WORK TASK :: Print out the entries below with no edits.

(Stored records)
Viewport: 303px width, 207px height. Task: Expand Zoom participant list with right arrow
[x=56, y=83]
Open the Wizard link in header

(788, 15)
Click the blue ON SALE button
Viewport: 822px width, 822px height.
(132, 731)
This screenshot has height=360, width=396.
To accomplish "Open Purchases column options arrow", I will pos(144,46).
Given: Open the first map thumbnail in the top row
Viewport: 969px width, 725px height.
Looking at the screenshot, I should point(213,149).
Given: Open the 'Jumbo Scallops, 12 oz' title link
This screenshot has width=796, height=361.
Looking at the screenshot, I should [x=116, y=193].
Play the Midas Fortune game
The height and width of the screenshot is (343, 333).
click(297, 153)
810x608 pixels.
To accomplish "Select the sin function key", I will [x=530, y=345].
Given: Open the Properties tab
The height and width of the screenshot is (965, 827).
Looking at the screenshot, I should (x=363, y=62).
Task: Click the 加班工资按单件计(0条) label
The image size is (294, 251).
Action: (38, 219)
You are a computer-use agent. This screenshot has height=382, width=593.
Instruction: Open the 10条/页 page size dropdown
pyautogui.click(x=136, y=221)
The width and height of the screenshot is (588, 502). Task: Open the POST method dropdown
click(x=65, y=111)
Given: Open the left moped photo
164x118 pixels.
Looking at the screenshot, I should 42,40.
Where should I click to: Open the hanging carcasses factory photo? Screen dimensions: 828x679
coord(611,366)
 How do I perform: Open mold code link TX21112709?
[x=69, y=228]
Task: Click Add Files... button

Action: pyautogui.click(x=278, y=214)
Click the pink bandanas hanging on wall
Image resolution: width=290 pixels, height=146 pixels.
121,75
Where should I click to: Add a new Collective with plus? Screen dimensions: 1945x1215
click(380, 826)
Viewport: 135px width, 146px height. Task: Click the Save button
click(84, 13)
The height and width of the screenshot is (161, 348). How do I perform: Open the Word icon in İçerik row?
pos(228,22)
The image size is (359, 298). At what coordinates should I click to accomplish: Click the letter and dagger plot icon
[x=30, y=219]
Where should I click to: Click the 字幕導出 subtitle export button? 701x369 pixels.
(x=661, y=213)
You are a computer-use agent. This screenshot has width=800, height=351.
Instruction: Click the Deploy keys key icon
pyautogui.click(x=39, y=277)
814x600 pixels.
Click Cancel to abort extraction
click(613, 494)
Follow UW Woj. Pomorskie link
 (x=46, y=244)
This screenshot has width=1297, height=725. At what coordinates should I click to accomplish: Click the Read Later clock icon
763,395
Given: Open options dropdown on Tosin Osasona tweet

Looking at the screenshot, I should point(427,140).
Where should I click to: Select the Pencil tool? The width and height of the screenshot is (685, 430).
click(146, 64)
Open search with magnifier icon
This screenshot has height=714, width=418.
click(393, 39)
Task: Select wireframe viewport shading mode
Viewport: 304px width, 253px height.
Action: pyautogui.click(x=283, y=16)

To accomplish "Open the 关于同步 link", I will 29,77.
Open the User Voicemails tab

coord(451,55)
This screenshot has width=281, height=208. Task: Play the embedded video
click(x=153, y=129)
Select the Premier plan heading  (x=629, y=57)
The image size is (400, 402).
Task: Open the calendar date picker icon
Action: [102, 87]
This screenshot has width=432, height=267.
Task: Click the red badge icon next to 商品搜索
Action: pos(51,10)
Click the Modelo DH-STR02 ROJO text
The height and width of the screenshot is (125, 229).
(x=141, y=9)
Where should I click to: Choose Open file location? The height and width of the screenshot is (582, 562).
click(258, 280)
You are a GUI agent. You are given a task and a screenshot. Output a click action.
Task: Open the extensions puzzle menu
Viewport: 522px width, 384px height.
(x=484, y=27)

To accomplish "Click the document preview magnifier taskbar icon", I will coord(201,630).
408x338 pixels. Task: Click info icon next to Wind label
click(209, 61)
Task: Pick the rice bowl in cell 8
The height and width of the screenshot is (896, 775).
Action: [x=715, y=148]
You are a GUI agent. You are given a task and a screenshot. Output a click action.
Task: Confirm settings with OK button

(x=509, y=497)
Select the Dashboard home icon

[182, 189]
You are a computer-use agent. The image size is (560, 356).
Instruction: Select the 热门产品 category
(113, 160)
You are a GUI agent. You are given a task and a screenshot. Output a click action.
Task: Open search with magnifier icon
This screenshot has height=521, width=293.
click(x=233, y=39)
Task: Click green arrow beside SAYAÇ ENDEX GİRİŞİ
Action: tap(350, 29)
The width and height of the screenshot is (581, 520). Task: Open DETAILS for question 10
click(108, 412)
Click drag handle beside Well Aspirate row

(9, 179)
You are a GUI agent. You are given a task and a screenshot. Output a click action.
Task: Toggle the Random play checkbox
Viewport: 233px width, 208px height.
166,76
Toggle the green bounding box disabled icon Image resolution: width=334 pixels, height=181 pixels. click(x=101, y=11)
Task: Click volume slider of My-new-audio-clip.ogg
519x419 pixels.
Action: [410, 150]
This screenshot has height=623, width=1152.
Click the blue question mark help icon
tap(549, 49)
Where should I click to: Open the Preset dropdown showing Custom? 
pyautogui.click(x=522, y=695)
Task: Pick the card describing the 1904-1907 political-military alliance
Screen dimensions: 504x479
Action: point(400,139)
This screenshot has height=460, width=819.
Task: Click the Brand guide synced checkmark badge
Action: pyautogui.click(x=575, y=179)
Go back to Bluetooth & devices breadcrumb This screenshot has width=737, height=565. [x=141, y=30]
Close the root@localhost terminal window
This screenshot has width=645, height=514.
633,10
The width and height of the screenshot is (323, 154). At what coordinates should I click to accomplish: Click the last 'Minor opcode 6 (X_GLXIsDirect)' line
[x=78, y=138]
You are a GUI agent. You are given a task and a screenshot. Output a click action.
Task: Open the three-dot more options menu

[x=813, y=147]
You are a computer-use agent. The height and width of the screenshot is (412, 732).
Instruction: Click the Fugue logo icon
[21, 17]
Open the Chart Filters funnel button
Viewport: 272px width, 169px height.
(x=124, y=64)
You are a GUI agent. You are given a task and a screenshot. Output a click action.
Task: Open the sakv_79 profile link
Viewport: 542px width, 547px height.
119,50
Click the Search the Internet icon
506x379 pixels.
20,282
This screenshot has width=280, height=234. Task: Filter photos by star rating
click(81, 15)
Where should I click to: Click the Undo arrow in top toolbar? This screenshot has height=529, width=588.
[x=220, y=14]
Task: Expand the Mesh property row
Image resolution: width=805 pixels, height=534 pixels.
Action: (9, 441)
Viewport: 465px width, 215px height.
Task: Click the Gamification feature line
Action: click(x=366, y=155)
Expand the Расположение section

EXPECTED OUTPUT ::
Viewport: 303px width, 207px height. Task: Expand Zoom participant list with right arrow
[x=56, y=83]
Open the Wizard link in header

(788, 15)
Click the blue ON SALE button
Viewport: 822px width, 822px height.
(132, 731)
This screenshot has height=360, width=396.
To accomplish "Open Purchases column options arrow", I will pos(144,46).
Given: Open the first map thumbnail in the top row
Viewport: 969px width, 725px height.
Looking at the screenshot, I should point(213,149).
Given: Open the 'Jumbo Scallops, 12 oz' title link
This screenshot has width=796, height=361.
Looking at the screenshot, I should [x=116, y=193].
Play the Midas Fortune game
The height and width of the screenshot is (343, 333).
click(297, 153)
810x608 pixels.
To accomplish "Select the sin function key", I will [x=530, y=345].
Given: Open the Properties tab
The height and width of the screenshot is (965, 827).
Looking at the screenshot, I should (x=363, y=62).
Task: Click the 加班工资按单件计(0条) label
The image size is (294, 251).
Action: (38, 219)
You are a computer-use agent. This screenshot has height=382, width=593.
Instruction: Open the 10条/页 page size dropdown
pyautogui.click(x=136, y=221)
The width and height of the screenshot is (588, 502). Task: Open the POST method dropdown
click(x=65, y=111)
Given: Open the left moped photo
164x118 pixels.
Looking at the screenshot, I should 42,40.
Where should I click to: Open the hanging carcasses factory photo? Screen dimensions: 828x679
coord(611,366)
 How do I perform: Open mold code link TX21112709?
[x=69, y=228]
Task: Click Add Files... button

Action: pyautogui.click(x=278, y=214)
Click the pink bandanas hanging on wall
Image resolution: width=290 pixels, height=146 pixels.
121,75
Where should I click to: Add a new Collective with plus? Screen dimensions: 1945x1215
click(380, 826)
Viewport: 135px width, 146px height. Task: Click the Save button
click(84, 13)
The height and width of the screenshot is (161, 348). How do I perform: Open the Word icon in İçerik row?
pos(228,22)
The image size is (359, 298). At what coordinates should I click to accomplish: Click the letter and dagger plot icon
[x=30, y=219]
Where should I click to: Click the 字幕導出 subtitle export button? 701x369 pixels.
(x=661, y=213)
You are a computer-use agent. This screenshot has width=800, height=351.
Instruction: Click the Deploy keys key icon
pyautogui.click(x=39, y=277)
814x600 pixels.
Click Cancel to abort extraction
click(613, 494)
Follow UW Woj. Pomorskie link
 (x=46, y=244)
This screenshot has width=1297, height=725. At what coordinates should I click to accomplish: Click the Read Later clock icon
763,395
Given: Open options dropdown on Tosin Osasona tweet

Looking at the screenshot, I should point(427,140).
Where should I click to: Select the Pencil tool? The width and height of the screenshot is (685, 430).
click(146, 64)
Open search with magnifier icon
This screenshot has height=714, width=418.
click(393, 39)
Task: Select wireframe viewport shading mode
Viewport: 304px width, 253px height.
Action: pyautogui.click(x=283, y=16)

To accomplish "Open the 关于同步 link", I will 29,77.
Open the User Voicemails tab

coord(451,55)
This screenshot has width=281, height=208. Task: Play the embedded video
click(x=153, y=129)
Select the Premier plan heading  (x=629, y=57)
The image size is (400, 402).
Task: Open the calendar date picker icon
Action: [102, 87]
This screenshot has width=432, height=267.
Task: Click the red badge icon next to 商品搜索
Action: pos(51,10)
Click the Modelo DH-STR02 ROJO text
The height and width of the screenshot is (125, 229).
(x=141, y=9)
Where should I click to: Choose Open file location? The height and width of the screenshot is (582, 562).
click(258, 280)
You are a GUI agent. You are given a task and a screenshot. Output a click action.
Task: Open the extensions puzzle menu
Viewport: 522px width, 384px height.
(x=484, y=27)

To accomplish "Click the document preview magnifier taskbar icon", I will coord(201,630).
408x338 pixels. Task: Click info icon next to Wind label
click(209, 61)
Task: Pick the rice bowl in cell 8
The height and width of the screenshot is (896, 775).
Action: [x=715, y=148]
You are a GUI agent. You are given a task and a screenshot. Output a click action.
Task: Confirm settings with OK button

(x=509, y=497)
Select the Dashboard home icon

[182, 189]
You are a computer-use agent. The image size is (560, 356).
Instruction: Select the 热门产品 category
(113, 160)
You are a GUI agent. You are given a task and a screenshot. Output a click action.
Task: Open search with magnifier icon
This screenshot has height=521, width=293.
click(x=233, y=39)
Task: Click green arrow beside SAYAÇ ENDEX GİRİŞİ
Action: tap(350, 29)
The width and height of the screenshot is (581, 520). Task: Open DETAILS for question 10
click(108, 412)
Click drag handle beside Well Aspirate row

(9, 179)
You are a GUI agent. You are given a task and a screenshot. Output a click action.
Task: Toggle the Random play checkbox
Viewport: 233px width, 208px height.
166,76
Toggle the green bounding box disabled icon Image resolution: width=334 pixels, height=181 pixels. click(x=101, y=11)
Task: Click volume slider of My-new-audio-clip.ogg
519x419 pixels.
Action: [410, 150]
This screenshot has height=623, width=1152.
Click the blue question mark help icon
tap(549, 49)
Where should I click to: Open the Preset dropdown showing Custom? 
pyautogui.click(x=522, y=695)
Task: Pick the card describing the 1904-1907 political-military alliance
Screen dimensions: 504x479
Action: point(400,139)
This screenshot has height=460, width=819.
Task: Click the Brand guide synced checkmark badge
Action: pyautogui.click(x=575, y=179)
Go back to Bluetooth & devices breadcrumb This screenshot has width=737, height=565. [x=141, y=30]
Close the root@localhost terminal window
This screenshot has width=645, height=514.
633,10
The width and height of the screenshot is (323, 154). At what coordinates should I click to accomplish: Click the last 'Minor opcode 6 (X_GLXIsDirect)' line
[x=78, y=138]
You are a GUI agent. You are given a task and a screenshot. Output a click action.
Task: Open the three-dot more options menu

[x=813, y=147]
You are a computer-use agent. The height and width of the screenshot is (412, 732).
Instruction: Click the Fugue logo icon
[21, 17]
Open the Chart Filters funnel button
Viewport: 272px width, 169px height.
(x=124, y=64)
You are a GUI agent. You are given a task and a screenshot. Output a click action.
Task: Open the sakv_79 profile link
Viewport: 542px width, 547px height.
119,50
Click the Search the Internet icon
506x379 pixels.
20,282
This screenshot has width=280, height=234. Task: Filter photos by star rating
click(81, 15)
Where should I click to: Click the Undo arrow in top toolbar? This screenshot has height=529, width=588.
[x=220, y=14]
Task: Expand the Mesh property row
Image resolution: width=805 pixels, height=534 pixels.
Action: (9, 441)
Viewport: 465px width, 215px height.
Task: Click the Gamification feature line
Action: click(x=366, y=155)
Expand the Расположение section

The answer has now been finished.